* _DATA FOR THIS EXERCISE_
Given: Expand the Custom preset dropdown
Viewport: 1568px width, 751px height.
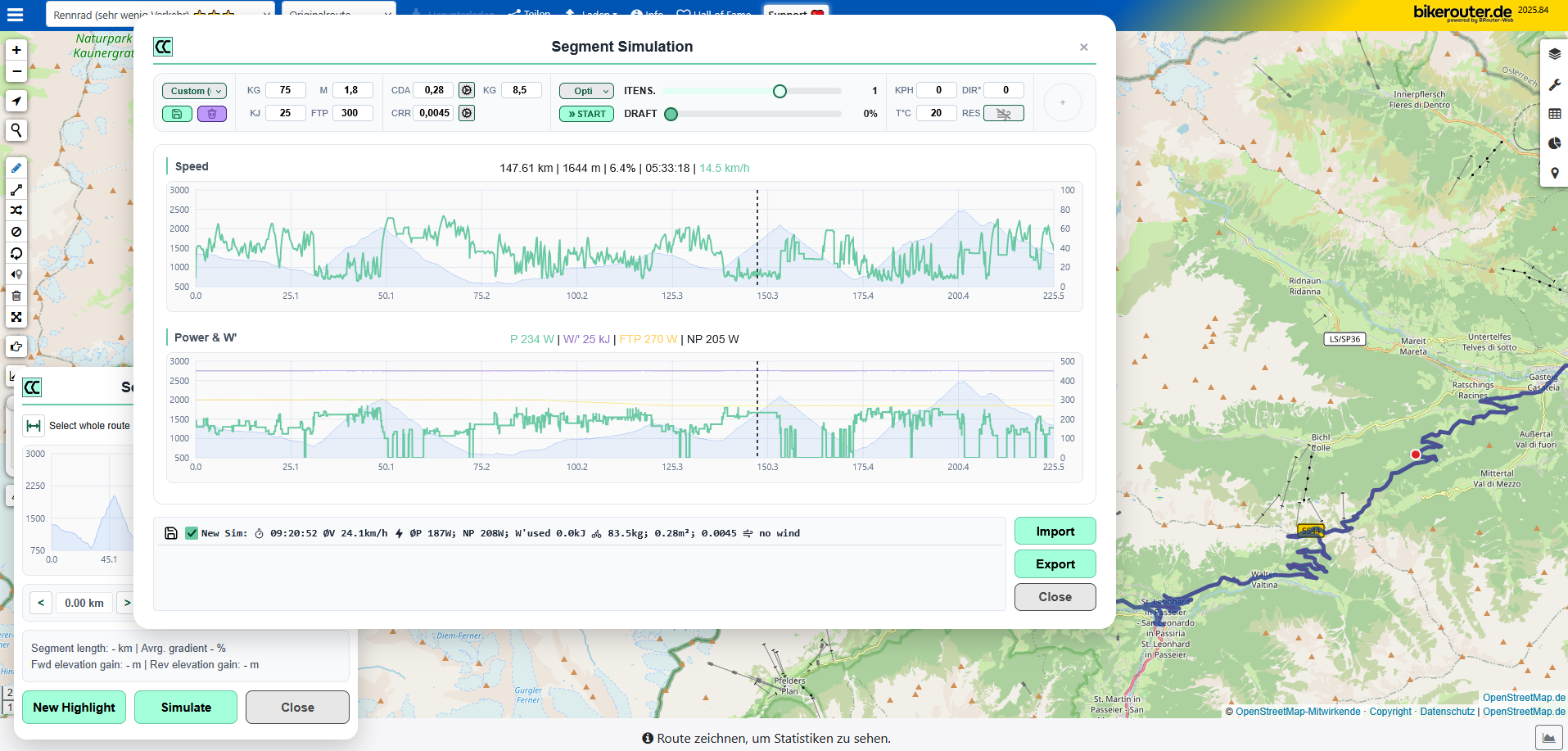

==

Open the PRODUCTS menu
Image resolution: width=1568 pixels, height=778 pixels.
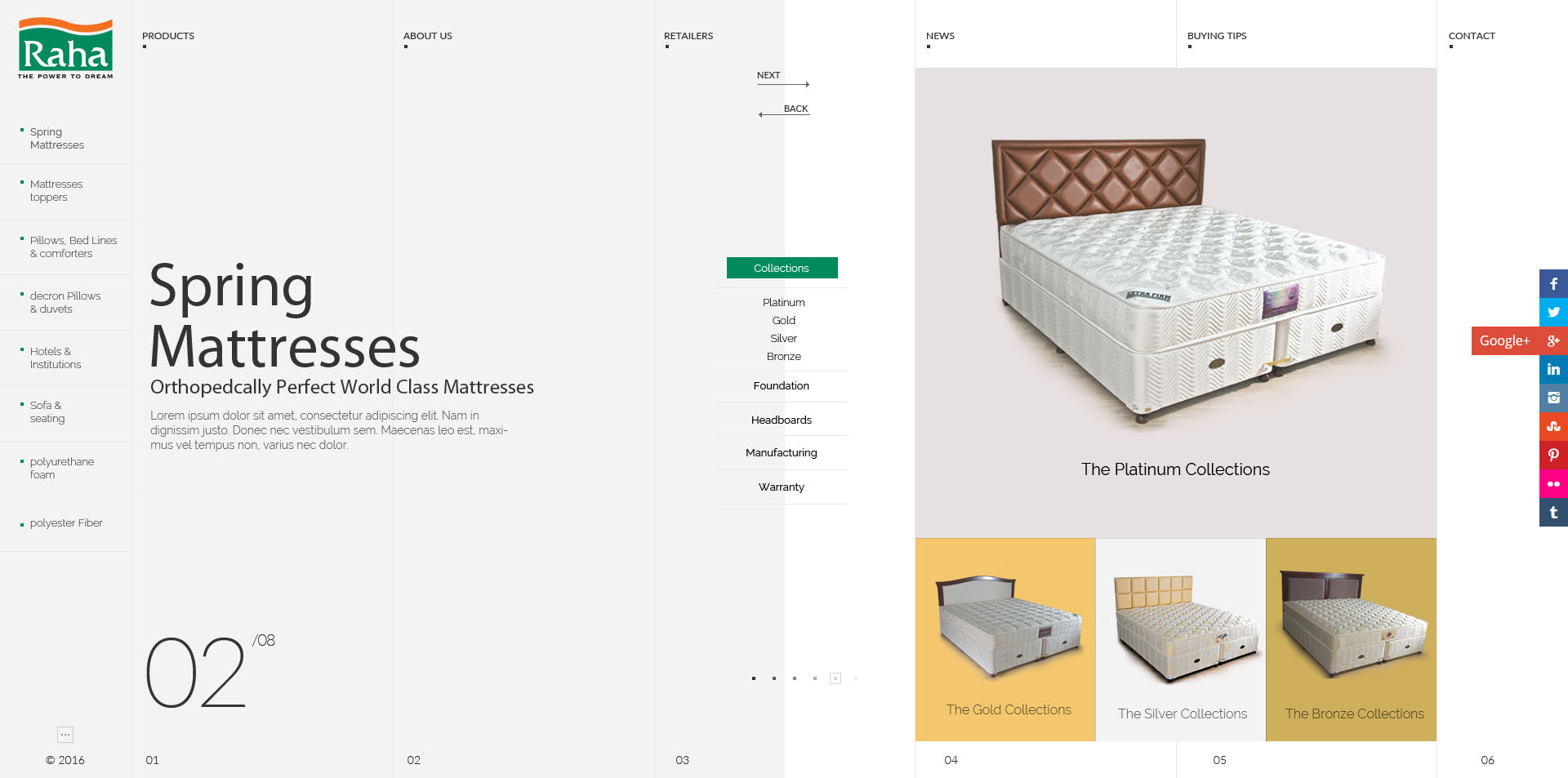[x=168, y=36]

* _PROBLEM DESCRIPTION_
Please rewrite the records from the line with "Open the PRODUCTS menu" to the line with "[x=168, y=36]", replacing "Image resolution" with "Screenshot size" and changing nothing else. Omit the pictures from your answer.

* _TASK SOLUTION_
Open the PRODUCTS menu
Screenshot size: width=1568 pixels, height=778 pixels.
[x=168, y=36]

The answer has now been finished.